**TASK ITEM:**
The expected answer is all of the entries, written out exactly.

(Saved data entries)
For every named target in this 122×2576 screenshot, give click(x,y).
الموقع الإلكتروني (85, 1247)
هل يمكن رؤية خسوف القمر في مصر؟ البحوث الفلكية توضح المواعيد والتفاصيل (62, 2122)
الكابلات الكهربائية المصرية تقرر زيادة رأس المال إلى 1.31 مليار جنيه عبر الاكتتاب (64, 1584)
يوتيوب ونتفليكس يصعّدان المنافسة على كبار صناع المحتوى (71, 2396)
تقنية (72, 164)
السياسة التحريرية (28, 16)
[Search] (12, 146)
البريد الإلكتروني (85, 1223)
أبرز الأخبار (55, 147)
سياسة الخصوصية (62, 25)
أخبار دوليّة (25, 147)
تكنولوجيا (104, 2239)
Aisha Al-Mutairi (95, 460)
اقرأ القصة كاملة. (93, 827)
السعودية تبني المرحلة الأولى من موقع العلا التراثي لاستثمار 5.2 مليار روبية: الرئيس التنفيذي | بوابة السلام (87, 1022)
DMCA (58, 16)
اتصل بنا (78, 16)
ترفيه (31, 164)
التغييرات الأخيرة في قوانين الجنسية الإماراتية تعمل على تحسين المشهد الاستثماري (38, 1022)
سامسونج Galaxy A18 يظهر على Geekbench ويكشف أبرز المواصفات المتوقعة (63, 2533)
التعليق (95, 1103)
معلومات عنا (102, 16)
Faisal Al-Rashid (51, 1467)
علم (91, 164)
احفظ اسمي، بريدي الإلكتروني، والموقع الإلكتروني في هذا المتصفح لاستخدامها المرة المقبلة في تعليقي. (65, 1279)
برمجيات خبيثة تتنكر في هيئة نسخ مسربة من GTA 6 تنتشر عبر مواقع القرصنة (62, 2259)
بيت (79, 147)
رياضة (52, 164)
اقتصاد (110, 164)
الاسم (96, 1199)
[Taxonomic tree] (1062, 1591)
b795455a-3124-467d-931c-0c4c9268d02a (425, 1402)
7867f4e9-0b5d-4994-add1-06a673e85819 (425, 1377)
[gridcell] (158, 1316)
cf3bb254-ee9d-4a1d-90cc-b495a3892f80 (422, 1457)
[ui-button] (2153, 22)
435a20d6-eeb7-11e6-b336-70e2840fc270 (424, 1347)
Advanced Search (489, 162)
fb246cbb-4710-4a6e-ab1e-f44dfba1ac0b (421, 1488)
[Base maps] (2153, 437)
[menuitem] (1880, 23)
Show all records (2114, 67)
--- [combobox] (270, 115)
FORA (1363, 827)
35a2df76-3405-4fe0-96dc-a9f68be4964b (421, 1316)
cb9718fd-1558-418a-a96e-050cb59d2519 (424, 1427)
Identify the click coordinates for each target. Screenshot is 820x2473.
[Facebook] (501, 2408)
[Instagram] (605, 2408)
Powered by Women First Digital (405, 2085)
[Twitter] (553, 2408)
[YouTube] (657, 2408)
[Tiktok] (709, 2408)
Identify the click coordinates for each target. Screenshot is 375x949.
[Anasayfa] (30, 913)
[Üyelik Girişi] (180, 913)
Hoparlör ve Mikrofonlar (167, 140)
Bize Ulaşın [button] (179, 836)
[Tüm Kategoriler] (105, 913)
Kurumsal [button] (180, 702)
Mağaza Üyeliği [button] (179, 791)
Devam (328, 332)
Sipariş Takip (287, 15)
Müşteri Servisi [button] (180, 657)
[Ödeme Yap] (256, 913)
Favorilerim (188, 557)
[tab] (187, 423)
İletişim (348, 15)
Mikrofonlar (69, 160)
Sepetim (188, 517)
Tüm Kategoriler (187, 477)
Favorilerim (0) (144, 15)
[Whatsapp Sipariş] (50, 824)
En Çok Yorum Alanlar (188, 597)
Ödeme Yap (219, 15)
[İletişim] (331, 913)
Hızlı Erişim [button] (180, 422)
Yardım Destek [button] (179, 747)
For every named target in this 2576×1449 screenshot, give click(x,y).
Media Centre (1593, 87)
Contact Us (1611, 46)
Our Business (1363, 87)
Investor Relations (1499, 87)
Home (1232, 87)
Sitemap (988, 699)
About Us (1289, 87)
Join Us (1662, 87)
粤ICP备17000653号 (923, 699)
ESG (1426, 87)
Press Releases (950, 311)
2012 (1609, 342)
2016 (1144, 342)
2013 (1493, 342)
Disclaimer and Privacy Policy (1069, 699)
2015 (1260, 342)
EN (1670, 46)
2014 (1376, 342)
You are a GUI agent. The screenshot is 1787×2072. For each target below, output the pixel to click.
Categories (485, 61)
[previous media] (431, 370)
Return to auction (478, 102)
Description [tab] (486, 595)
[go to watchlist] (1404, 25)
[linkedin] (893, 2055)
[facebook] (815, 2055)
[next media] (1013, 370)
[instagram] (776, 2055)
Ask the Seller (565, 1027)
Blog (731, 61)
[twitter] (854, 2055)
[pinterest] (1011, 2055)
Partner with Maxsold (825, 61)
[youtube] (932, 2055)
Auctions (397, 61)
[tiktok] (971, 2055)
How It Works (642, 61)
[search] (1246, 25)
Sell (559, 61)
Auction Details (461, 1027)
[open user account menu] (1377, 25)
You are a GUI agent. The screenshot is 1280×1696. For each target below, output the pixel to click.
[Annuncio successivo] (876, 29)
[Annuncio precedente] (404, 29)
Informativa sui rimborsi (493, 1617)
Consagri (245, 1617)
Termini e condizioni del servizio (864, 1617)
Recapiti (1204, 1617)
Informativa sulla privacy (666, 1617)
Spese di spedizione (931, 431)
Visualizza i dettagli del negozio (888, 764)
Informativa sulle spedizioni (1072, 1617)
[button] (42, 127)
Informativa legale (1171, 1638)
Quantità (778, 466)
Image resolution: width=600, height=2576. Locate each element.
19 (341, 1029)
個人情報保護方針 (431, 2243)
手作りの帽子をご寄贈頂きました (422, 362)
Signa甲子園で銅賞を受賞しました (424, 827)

**RESULT BELOW:**
For every named target in this 122×2576 screenshot, give click(x,y).
الموقع الإلكتروني (85, 1247)
هل يمكن رؤية خسوف القمر في مصر؟ البحوث الفلكية توضح المواعيد والتفاصيل (62, 2122)
الكابلات الكهربائية المصرية تقرر زيادة رأس المال إلى 1.31 مليار جنيه عبر الاكتتاب (64, 1584)
يوتيوب ونتفليكس يصعّدان المنافسة على كبار صناع المحتوى (71, 2396)
تقنية (72, 164)
السياسة التحريرية (28, 16)
[Search] (12, 146)
البريد الإلكتروني (85, 1223)
أبرز الأخبار (55, 147)
سياسة الخصوصية (62, 25)
أخبار دوليّة (25, 147)
تكنولوجيا (104, 2239)
Aisha Al-Mutairi (95, 460)
اقرأ القصة كاملة. (93, 827)
السعودية تبني المرحلة الأولى من موقع العلا التراثي لاستثمار 5.2 مليار روبية: الرئيس التنفيذي | بوابة السلام (87, 1022)
DMCA (58, 16)
اتصل بنا (78, 16)
ترفيه (31, 164)
التغييرات الأخيرة في قوانين الجنسية الإماراتية تعمل على تحسين المشهد الاستثماري (38, 1022)
سامسونج Galaxy A18 يظهر على Geekbench ويكشف أبرز المواصفات المتوقعة (63, 2533)
التعليق (95, 1103)
معلومات عنا (102, 16)
Faisal Al-Rashid (51, 1467)
علم (91, 164)
احفظ اسمي، بريدي الإلكتروني، والموقع الإلكتروني في هذا المتصفح لاستخدامها المرة المقبلة في تعليقي. (65, 1279)
برمجيات خبيثة تتنكر في هيئة نسخ مسربة من GTA 6 تنتشر عبر مواقع القرصنة (62, 2259)
بيت (79, 147)
رياضة (52, 164)
اقتصاد (110, 164)
الاسم (96, 1199)
[Taxonomic tree] (1062, 1591)
b795455a-3124-467d-931c-0c4c9268d02a (425, 1402)
7867f4e9-0b5d-4994-add1-06a673e85819 (425, 1377)
[gridcell] (158, 1316)
cf3bb254-ee9d-4a1d-90cc-b495a3892f80 (422, 1457)
[ui-button] (2153, 22)
435a20d6-eeb7-11e6-b336-70e2840fc270 (424, 1347)
Advanced Search (489, 162)
fb246cbb-4710-4a6e-ab1e-f44dfba1ac0b (421, 1488)
[Base maps] (2153, 437)
[menuitem] (1880, 23)
Show all records (2114, 67)
--- [combobox] (270, 115)
FORA (1363, 827)
35a2df76-3405-4fe0-96dc-a9f68be4964b (421, 1316)
cb9718fd-1558-418a-a96e-050cb59d2519 (424, 1427)
Identify the click coordinates for each target. Screenshot is 820x2473.
[Facebook] (501, 2408)
[Instagram] (605, 2408)
Powered by Women First Digital (405, 2085)
[Twitter] (553, 2408)
[YouTube] (657, 2408)
[Tiktok] (709, 2408)
Identify the click coordinates for each target. Screenshot is 375x949.
[Anasayfa] (30, 913)
[Üyelik Girişi] (180, 913)
Hoparlör ve Mikrofonlar (167, 140)
Bize Ulaşın [button] (179, 836)
[Tüm Kategoriler] (105, 913)
Kurumsal [button] (180, 702)
Mağaza Üyeliği [button] (179, 791)
Devam (328, 332)
Sipariş Takip (287, 15)
Müşteri Servisi [button] (180, 657)
[Ödeme Yap] (256, 913)
Favorilerim (188, 557)
[tab] (187, 423)
İletişim (348, 15)
Mikrofonlar (69, 160)
Sepetim (188, 517)
Tüm Kategoriler (187, 477)
Favorilerim (0) (144, 15)
[Whatsapp Sipariş] (50, 824)
En Çok Yorum Alanlar (188, 597)
Ödeme Yap (219, 15)
[İletişim] (331, 913)
Hızlı Erişim [button] (180, 422)
Yardım Destek [button] (179, 747)
For every named target in this 2576×1449 screenshot, give click(x,y).
Media Centre (1593, 87)
Contact Us (1611, 46)
Our Business (1363, 87)
Investor Relations (1499, 87)
Home (1232, 87)
Sitemap (988, 699)
About Us (1289, 87)
Join Us (1662, 87)
粤ICP备17000653号 (923, 699)
ESG (1426, 87)
Press Releases (950, 311)
2012 (1609, 342)
2016 (1144, 342)
2013 (1493, 342)
Disclaimer and Privacy Policy (1069, 699)
2015 (1260, 342)
EN (1670, 46)
2014 (1376, 342)
You are a GUI agent. The screenshot is 1787×2072. For each target below, output the pixel to click.
Categories (485, 61)
[previous media] (431, 370)
Return to auction (478, 102)
Description [tab] (486, 595)
[go to watchlist] (1404, 25)
[linkedin] (893, 2055)
[facebook] (815, 2055)
[next media] (1013, 370)
[instagram] (776, 2055)
Ask the Seller (565, 1027)
Blog (731, 61)
[twitter] (854, 2055)
[pinterest] (1011, 2055)
Partner with Maxsold (825, 61)
[youtube] (932, 2055)
Auctions (397, 61)
[tiktok] (971, 2055)
How It Works (642, 61)
[search] (1246, 25)
Sell (559, 61)
Auction Details (461, 1027)
[open user account menu] (1377, 25)
You are a GUI agent. The screenshot is 1280×1696. For each target below, output the pixel to click.
[Annuncio successivo] (876, 29)
[Annuncio precedente] (404, 29)
Informativa sui rimborsi (493, 1617)
Consagri (245, 1617)
Termini e condizioni del servizio (864, 1617)
Recapiti (1204, 1617)
Informativa sulla privacy (666, 1617)
Spese di spedizione (931, 431)
Visualizza i dettagli del negozio (888, 764)
Informativa sulle spedizioni (1072, 1617)
[button] (42, 127)
Informativa legale (1171, 1638)
Quantità (778, 466)
Image resolution: width=600, height=2576. Locate each element.
19 (341, 1029)
個人情報保護方針 (431, 2243)
手作りの帽子をご寄贈頂きました (422, 362)
Signa甲子園で銅賞を受賞しました (424, 827)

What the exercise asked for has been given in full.